(AVAILABLE RECORDS):
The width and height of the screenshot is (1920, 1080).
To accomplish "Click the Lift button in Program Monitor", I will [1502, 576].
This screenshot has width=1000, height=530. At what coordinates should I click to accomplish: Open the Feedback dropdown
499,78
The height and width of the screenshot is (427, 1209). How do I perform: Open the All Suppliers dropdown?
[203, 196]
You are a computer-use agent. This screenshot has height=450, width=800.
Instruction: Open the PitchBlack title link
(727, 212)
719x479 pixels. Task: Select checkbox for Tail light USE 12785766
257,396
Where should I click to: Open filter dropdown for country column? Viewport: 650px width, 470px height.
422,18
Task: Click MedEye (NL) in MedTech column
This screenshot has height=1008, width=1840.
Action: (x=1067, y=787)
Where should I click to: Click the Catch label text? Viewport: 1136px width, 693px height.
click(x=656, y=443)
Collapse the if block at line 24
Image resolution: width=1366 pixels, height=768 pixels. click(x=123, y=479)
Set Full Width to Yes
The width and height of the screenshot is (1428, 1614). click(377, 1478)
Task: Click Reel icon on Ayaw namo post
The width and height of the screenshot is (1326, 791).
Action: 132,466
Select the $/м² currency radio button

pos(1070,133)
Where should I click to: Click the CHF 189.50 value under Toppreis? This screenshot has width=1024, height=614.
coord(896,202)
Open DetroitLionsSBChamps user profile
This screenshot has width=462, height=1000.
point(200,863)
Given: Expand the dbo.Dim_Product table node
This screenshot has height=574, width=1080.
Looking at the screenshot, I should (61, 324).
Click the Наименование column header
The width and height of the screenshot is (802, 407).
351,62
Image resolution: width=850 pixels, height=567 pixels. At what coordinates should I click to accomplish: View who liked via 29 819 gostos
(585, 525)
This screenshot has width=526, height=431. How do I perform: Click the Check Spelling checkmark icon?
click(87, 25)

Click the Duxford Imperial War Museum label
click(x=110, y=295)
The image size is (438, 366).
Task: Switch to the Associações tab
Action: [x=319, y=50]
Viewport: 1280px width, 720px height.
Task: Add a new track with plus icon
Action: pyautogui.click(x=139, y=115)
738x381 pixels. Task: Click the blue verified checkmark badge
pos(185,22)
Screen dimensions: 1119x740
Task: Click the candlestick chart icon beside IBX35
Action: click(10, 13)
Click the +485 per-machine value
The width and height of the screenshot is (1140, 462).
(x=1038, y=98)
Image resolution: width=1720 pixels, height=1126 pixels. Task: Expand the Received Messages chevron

(TASK REQUIREMENTS): Looking at the data above, write out exactly the lines that start at the one containing "Task: Click Reel icon on Ayaw namo post" and end at the one containing "Click the +485 per-machine value"; include both and nothing beyond.

(SOLUTION FOR THIS TASK):
Task: Click Reel icon on Ayaw namo post
The width and height of the screenshot is (1326, 791).
Action: 132,466
Select the $/м² currency radio button

pos(1070,133)
Where should I click to: Click the CHF 189.50 value under Toppreis? This screenshot has width=1024, height=614.
coord(896,202)
Open DetroitLionsSBChamps user profile
This screenshot has width=462, height=1000.
point(200,863)
Given: Expand the dbo.Dim_Product table node
This screenshot has height=574, width=1080.
Looking at the screenshot, I should (61, 324).
Click the Наименование column header
The width and height of the screenshot is (802, 407).
351,62
Image resolution: width=850 pixels, height=567 pixels. At what coordinates should I click to accomplish: View who liked via 29 819 gostos
(585, 525)
This screenshot has width=526, height=431. How do I perform: Click the Check Spelling checkmark icon?
click(87, 25)

Click the Duxford Imperial War Museum label
click(x=110, y=295)
The image size is (438, 366).
Task: Switch to the Associações tab
Action: [x=319, y=50]
Viewport: 1280px width, 720px height.
Task: Add a new track with plus icon
Action: pyautogui.click(x=139, y=115)
738x381 pixels. Task: Click the blue verified checkmark badge
pos(185,22)
Screen dimensions: 1119x740
Task: Click the candlestick chart icon beside IBX35
Action: click(10, 13)
Click the +485 per-machine value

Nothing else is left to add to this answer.